Abstract
The aim was to explore the relation of human milk lutein; choline; and docosahexaenoic acid (DHA) with recognition memory abilities of six-month-olds. Milk samples obtained three to four months postpartum were analyzed for fatty acids, lutein, and choline. At six months, participants were invited to an electrophysiology session. Recognition memory was tested with a 70–30 oddball paradigm in a high-density 128-lead event-related potential (ERP) paradigm. Complete data were available for 55 participants. Data were averaged at six groupings (Frontal Right; Frontal Central; Frontal Left; Central; Midline; and Parietal) for latency to peak, peak amplitude, and mean amplitude.
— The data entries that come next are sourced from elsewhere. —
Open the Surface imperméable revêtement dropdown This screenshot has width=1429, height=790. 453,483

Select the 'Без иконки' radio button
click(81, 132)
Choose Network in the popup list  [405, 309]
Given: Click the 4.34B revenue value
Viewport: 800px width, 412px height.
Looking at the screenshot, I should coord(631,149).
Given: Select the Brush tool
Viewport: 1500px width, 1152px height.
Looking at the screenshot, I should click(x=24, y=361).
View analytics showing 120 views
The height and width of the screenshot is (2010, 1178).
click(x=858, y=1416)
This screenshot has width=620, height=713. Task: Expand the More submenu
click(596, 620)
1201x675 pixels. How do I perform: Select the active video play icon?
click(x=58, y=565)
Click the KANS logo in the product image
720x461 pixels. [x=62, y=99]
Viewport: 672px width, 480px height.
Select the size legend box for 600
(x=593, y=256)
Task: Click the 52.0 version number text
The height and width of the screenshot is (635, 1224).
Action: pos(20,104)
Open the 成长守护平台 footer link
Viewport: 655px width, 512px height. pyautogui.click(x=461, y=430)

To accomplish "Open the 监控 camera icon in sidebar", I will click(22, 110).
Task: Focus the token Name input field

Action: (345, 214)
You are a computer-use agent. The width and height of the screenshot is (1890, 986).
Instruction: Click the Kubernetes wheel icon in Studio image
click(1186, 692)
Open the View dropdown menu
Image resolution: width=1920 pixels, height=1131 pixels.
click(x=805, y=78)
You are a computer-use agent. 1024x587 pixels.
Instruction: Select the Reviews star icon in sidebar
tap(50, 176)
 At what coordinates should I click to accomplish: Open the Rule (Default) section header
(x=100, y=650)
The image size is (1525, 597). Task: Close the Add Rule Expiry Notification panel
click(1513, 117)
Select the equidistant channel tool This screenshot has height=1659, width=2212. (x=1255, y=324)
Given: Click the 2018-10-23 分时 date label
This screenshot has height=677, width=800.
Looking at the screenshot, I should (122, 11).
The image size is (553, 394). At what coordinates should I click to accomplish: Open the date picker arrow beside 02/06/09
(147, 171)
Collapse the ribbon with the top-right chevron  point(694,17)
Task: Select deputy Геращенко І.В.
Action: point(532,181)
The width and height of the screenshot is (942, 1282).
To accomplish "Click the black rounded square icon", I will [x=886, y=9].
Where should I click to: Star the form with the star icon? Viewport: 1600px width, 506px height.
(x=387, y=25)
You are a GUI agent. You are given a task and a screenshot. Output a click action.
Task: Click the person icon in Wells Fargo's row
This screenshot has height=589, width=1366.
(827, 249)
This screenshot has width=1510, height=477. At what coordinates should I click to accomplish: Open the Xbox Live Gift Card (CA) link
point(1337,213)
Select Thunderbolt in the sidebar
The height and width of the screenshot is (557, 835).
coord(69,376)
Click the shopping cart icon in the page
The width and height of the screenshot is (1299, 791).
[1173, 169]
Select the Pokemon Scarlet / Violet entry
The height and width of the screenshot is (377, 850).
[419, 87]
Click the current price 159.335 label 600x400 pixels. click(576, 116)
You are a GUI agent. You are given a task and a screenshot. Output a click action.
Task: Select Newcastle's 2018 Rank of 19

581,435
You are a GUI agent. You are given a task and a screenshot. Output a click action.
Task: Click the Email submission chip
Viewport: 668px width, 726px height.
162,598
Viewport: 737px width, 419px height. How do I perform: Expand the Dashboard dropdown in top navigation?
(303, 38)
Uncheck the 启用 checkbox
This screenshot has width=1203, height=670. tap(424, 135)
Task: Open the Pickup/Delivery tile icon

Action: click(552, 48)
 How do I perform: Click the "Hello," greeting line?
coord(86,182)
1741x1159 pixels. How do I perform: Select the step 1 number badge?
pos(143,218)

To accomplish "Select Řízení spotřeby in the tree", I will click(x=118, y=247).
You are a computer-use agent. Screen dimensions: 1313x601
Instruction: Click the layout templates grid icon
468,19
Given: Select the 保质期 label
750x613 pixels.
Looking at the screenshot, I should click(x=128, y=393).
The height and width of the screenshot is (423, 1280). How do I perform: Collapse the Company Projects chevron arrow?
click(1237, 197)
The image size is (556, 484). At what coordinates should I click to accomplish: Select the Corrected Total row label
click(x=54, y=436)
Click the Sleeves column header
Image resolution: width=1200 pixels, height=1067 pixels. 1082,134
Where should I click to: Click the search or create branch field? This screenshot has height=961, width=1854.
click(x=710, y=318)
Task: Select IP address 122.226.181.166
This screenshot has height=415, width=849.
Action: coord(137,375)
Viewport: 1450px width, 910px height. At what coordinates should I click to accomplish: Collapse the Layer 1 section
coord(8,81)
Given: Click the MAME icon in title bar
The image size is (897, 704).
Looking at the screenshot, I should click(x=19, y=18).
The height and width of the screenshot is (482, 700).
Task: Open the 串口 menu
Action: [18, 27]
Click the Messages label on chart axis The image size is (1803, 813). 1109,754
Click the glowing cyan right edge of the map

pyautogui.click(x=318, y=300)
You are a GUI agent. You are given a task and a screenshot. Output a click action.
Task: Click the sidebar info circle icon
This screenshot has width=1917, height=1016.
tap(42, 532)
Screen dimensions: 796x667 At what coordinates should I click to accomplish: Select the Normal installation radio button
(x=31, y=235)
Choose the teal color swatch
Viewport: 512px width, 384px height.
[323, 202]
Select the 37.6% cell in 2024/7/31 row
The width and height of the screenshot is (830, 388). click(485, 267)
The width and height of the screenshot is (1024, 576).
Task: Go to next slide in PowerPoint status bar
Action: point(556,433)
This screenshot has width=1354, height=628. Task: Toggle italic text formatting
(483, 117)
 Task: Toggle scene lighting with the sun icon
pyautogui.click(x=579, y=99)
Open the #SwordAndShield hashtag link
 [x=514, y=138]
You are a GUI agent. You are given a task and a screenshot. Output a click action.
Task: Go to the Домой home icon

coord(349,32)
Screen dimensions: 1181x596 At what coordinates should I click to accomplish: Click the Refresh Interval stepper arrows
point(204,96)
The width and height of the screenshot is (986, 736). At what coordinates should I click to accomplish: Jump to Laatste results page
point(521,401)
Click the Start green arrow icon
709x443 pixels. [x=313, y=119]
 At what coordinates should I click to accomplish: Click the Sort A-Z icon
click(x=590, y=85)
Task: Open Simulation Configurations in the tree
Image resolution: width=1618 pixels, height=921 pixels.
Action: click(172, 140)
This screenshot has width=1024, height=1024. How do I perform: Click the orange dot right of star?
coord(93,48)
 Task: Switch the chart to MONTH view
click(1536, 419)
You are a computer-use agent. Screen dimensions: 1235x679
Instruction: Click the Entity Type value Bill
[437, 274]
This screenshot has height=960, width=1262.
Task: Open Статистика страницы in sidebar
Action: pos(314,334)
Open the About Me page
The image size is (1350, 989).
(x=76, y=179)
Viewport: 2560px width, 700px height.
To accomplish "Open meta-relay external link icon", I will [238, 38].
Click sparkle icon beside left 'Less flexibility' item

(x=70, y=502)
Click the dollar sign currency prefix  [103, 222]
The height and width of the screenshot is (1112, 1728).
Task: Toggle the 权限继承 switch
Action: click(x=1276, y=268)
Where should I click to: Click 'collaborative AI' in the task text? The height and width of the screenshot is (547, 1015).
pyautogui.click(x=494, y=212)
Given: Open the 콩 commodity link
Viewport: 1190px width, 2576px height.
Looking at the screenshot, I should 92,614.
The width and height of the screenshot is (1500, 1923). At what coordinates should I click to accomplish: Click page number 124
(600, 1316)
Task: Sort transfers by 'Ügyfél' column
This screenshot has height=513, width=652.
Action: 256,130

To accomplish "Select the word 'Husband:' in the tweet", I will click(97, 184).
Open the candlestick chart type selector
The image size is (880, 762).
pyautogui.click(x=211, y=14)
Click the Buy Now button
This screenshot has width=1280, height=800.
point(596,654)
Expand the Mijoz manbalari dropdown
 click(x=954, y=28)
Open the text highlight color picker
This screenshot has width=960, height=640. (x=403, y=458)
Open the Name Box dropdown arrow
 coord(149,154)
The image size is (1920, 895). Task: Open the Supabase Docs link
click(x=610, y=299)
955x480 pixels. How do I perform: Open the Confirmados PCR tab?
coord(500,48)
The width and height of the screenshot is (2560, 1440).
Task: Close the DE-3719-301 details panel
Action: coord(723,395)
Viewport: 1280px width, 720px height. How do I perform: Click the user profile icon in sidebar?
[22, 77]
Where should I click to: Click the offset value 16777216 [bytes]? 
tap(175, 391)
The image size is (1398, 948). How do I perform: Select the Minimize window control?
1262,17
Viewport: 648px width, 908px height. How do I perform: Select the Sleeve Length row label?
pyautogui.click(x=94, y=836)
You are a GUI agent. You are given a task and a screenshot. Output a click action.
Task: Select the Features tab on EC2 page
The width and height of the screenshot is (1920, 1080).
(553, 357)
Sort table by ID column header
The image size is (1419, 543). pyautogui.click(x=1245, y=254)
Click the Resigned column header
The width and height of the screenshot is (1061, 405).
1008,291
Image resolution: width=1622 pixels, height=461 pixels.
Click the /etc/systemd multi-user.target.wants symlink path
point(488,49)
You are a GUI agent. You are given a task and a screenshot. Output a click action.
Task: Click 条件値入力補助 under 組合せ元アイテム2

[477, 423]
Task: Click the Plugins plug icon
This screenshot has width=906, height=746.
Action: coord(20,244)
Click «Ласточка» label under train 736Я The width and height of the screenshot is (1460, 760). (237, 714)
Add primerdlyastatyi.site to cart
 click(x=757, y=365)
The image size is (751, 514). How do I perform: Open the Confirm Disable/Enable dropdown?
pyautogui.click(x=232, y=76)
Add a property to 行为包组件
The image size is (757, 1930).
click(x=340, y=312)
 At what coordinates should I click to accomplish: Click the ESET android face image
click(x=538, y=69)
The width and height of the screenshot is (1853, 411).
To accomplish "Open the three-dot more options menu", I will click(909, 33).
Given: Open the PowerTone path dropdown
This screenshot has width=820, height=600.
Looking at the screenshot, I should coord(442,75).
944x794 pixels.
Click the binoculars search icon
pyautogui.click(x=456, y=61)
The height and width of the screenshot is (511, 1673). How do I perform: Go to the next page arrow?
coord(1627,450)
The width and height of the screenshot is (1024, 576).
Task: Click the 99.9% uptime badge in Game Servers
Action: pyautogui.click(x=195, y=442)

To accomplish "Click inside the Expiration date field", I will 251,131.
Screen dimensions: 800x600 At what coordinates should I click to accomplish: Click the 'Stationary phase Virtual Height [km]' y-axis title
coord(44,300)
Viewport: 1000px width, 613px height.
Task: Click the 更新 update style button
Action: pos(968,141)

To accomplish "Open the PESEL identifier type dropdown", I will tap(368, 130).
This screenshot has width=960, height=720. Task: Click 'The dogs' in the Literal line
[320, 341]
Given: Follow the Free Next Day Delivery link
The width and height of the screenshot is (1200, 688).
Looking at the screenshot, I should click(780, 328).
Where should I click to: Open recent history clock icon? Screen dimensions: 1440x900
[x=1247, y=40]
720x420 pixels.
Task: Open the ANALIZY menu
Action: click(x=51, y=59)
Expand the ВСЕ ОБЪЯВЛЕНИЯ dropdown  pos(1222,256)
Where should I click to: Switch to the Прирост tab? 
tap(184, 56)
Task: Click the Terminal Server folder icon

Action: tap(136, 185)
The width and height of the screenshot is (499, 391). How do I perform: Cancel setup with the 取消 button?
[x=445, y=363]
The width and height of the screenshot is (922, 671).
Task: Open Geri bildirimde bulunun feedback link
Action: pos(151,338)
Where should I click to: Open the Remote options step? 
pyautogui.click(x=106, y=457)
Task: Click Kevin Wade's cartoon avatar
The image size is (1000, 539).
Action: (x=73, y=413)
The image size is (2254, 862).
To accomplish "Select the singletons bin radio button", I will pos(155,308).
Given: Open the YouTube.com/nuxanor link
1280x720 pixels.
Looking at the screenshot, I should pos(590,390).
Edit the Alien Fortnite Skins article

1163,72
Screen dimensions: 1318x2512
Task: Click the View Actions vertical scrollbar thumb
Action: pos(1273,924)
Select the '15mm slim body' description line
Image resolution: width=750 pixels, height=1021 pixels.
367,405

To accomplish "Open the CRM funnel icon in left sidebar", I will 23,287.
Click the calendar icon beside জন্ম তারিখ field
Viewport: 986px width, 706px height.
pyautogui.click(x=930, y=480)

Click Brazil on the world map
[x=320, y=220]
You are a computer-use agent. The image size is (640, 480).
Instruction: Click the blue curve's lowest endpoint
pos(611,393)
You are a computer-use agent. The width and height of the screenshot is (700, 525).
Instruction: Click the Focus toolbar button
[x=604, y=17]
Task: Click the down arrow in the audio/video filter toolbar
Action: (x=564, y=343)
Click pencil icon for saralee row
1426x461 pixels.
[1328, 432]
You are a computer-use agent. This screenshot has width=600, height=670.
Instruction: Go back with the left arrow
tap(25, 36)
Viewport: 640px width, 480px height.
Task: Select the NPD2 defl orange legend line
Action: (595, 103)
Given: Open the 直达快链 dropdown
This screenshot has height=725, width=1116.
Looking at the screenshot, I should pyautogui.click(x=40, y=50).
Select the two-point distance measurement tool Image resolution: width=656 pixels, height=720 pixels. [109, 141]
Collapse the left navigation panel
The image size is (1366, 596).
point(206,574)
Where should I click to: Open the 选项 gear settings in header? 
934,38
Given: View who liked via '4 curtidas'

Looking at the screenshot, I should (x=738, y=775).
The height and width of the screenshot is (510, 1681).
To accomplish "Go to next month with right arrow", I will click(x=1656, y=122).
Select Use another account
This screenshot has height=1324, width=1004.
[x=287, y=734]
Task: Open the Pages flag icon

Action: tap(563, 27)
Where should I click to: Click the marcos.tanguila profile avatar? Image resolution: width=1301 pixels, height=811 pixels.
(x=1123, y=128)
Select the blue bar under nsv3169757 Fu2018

Difference scores were calculated as familiar minus novel. Final regression models revealed the lutein X free choline interaction was significant for the difference in latency scores at frontal and central areas (p < 0.05 and p < 0.001; respectively). Higher choline levels with higher lutein levels were related to better recognition memory. The DHA X free choline interaction was also significant for the difference in latency scores at frontal, central, and midline areas (p < 0.01; p < 0.001; p < 0.05 respectively). Higher choline with higher DHA was related to better recognition memory. Interactions between human milk nutrients appear important in predicting infant cognition, and there may be a benefit to specific nutrient combinations.
Highlights
IntroductionNutrients appear to be integral to brain development and subsequent cognition
On a molecular level, nutrients appear to be integral to brain development and subsequent cognition
We tested the effects of choline, docosahexaenoic acid (DHA), and lutein on recognition memory in six-month-old infants using an electrophysiology paradigm known as event-related potentials (ERP)
Summary
Nutrients appear to be integral to brain development and subsequent cognition. Empirical evidence of a relation between nutrient intake and brain function has been elusive. The difficulty in documenting nutritional effects on brain could be because most research is focused on a single nutrient. Nutrients do not exist in isolation nor is consumption limited to one type of food. Nutrients may work synergistically in the brain. We tested the effects of choline, docosahexaenoic acid (DHA), and lutein on recognition memory in six-month-old infants using an electrophysiology paradigm known as event-related potentials (ERP)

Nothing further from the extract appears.